Spitzenkandidat Martin Schulz (links) und SPD-Chef Sigmar Gabriel feiern das Ergebnis der Sozialdemokraten Foto: dpa

Der Poker zwischen Kanzlerin Merkel und Wirtschaftsminister Gabriel ist eröffnet, wer was in der EU-Kommission bekommen soll.

Berlin - Die Chance ist da. Martin Schulz sieht glücklich aus, sogar ergriffen. Auch SPD-Chef Sigmar Gabriel, der neben Schulz auf dem Podium steht, wirkt sehr zufrieden. Im voll besetzten Foyer des Willy-Brandt-Hauses haben 300 Parteifreunde Schulz soeben mit „Martin, Martin“-Rufen empfangen. Sie halten Schilder in Blau und in Rot hoch, auf denen steht: „Jetzt ist Schulz“. Ein Genosse vollendet den Satz noch ins erhoffte Ergebnis: „. . . Präsident.“

Jawohl, Schulz, der Spitzenkandidat der deutschen und der europäischen Sozialdemokraten, will der nächste Präsident der Europäischen Kommission werden – Nachfolger des Portugiesen José Manuel Barroso. Noch aber sieht der Aachener ein „Kopf-an-Kopf-Rennen“ mit dem Kandidaten der Europäischen Volksparteien, dem Luxemburger Jean-Claude Juncker.

________________

* [Aufgabenstellung]
1. Nennen Sie alle Personen, die im Ausgangstext mit Namen erwähnt werden.
2. Schreiben Sie aus dem Ausgangstext den Abschnitt ab, der mit „Berlin - Die“ beginnt und bis einschließlich „Luxemburger Jean-Claude Juncker.“ reicht.

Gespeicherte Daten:
________________

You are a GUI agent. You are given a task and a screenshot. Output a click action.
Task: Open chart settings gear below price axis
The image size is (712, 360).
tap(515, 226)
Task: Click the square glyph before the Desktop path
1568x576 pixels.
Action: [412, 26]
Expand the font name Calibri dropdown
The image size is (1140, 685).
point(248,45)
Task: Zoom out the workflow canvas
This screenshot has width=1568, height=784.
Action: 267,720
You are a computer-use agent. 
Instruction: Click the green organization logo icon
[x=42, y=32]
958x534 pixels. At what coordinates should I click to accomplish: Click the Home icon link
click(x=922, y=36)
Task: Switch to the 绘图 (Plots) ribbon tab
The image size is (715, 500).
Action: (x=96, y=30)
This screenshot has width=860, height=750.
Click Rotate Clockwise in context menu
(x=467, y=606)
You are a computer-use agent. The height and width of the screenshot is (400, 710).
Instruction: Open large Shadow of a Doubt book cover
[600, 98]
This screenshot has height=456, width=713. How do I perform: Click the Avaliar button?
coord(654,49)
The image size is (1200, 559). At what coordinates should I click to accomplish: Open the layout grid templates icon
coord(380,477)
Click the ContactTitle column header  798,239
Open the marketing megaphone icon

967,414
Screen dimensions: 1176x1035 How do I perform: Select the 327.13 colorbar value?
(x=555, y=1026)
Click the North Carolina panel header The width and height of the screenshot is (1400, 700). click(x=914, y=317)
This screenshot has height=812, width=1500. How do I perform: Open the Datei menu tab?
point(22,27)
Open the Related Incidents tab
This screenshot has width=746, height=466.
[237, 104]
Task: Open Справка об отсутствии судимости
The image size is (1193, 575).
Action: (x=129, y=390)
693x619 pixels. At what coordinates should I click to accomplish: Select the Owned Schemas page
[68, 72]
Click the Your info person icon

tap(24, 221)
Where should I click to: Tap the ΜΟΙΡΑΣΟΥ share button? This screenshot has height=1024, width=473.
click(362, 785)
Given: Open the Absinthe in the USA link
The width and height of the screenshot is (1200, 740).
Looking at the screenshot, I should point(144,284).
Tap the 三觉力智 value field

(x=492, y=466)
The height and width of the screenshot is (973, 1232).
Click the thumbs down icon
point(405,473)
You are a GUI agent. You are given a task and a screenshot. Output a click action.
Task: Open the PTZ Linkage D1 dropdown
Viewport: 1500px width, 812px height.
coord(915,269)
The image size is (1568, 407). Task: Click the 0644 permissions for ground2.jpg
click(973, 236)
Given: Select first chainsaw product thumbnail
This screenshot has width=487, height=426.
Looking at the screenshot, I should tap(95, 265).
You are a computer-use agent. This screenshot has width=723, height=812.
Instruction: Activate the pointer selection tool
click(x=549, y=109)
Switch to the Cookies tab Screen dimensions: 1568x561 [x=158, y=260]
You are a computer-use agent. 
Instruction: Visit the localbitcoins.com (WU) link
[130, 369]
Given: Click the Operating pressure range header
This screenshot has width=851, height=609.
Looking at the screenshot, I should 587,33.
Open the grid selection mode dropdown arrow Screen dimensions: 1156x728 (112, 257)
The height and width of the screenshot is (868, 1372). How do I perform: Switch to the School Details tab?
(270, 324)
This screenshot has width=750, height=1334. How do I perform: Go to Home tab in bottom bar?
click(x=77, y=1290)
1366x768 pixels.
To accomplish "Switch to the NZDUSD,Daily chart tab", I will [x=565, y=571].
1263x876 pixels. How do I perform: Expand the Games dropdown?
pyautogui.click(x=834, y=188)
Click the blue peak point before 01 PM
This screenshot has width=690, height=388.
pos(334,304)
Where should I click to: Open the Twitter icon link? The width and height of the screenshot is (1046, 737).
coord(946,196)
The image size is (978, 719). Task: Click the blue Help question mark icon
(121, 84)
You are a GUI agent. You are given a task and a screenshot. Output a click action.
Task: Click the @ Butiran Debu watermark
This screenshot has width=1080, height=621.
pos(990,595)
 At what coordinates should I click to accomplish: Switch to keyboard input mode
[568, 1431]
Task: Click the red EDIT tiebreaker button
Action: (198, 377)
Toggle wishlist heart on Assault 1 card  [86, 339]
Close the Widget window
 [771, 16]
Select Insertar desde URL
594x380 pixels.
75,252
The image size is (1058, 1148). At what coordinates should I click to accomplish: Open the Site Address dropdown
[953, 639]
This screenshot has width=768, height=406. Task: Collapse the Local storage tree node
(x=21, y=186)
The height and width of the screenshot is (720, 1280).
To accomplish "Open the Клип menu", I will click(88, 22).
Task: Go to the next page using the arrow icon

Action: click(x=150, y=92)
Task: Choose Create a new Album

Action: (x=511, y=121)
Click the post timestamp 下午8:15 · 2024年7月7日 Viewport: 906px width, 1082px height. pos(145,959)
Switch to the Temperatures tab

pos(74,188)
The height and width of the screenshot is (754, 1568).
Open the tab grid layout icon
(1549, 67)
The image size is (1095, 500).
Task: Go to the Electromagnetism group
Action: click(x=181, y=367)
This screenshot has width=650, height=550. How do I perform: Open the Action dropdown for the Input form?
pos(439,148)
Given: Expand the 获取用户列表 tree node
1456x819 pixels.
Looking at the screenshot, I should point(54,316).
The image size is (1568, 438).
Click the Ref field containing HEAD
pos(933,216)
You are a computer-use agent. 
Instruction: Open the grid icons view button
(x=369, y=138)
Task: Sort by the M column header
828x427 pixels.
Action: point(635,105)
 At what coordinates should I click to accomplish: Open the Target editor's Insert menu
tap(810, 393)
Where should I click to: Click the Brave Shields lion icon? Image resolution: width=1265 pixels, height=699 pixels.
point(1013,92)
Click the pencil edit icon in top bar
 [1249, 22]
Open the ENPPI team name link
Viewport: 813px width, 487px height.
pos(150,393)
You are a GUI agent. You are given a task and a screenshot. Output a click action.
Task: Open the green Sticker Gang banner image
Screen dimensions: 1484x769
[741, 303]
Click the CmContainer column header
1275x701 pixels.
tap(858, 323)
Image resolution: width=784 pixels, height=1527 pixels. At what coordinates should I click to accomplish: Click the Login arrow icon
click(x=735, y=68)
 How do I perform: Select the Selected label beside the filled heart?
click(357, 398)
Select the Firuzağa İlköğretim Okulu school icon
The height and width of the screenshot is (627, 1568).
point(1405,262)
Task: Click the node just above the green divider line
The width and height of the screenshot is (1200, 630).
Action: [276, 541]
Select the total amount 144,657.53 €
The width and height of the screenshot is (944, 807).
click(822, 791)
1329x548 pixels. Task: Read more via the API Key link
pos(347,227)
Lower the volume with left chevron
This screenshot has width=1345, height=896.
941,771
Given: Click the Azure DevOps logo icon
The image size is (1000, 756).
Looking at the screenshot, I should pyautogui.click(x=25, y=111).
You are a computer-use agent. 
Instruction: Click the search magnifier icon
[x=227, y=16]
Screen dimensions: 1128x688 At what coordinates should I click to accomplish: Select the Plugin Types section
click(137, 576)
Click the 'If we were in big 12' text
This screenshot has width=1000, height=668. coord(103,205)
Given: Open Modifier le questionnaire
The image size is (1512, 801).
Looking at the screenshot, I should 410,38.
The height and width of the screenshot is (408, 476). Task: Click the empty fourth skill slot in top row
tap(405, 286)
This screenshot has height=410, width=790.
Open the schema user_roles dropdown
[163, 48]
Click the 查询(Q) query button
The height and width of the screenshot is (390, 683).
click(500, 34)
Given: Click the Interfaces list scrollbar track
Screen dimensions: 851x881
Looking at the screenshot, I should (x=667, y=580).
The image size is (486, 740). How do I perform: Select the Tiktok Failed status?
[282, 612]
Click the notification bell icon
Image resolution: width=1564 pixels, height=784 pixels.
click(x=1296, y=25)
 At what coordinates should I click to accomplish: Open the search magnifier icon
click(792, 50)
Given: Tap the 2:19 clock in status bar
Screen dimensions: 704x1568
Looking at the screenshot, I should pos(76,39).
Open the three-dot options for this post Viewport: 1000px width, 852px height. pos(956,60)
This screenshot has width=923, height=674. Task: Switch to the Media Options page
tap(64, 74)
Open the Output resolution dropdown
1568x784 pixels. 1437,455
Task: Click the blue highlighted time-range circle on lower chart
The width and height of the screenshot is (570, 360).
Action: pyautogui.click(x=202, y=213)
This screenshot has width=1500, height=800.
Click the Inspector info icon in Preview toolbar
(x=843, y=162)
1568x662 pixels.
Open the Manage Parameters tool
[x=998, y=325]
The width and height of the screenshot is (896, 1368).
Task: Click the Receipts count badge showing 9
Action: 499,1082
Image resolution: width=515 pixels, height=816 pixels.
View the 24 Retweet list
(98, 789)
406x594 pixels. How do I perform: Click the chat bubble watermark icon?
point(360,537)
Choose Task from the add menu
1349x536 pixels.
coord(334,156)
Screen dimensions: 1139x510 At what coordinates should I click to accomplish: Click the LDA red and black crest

________________

* [Ergebnisse je Aufgabe]
1. Martin Schulz, Sigmar Gabriel, Merkel, José Manuel Barroso, Jean-Claude Juncker

2.
Berlin - Die Chance ist da. Martin Schulz sieht glücklich aus, sogar ergriffen. Auch SPD-Chef Sigmar Gabriel, der neben Schulz auf dem Podium steht, wirkt sehr zufrieden. Im voll besetzten Foyer des Willy-Brandt-Hauses haben 300 Parteifreunde Schulz soeben mit „Martin, Martin“-Rufen empfangen. Sie halten Schilder in Blau und in Rot hoch, auf denen steht: „Jetzt ist Schulz“. Ein Genosse vollendet den Satz noch ins erhoffte Ergebnis: „. . . Präsident.“

Jawohl, Schulz, der Spitzenkandidat der deutschen und der europäischen Sozialdemokraten, will der nächste Präsident der Europäischen Kommission werden – Nachfolger des Portugiesen José Manuel Barroso. Noch aber sieht der Aachener ein „Kopf-an-Kopf-Rennen“ mit dem Kandidaten der Europäischen Volksparteien, dem Luxemburger Jean-Claude Juncker.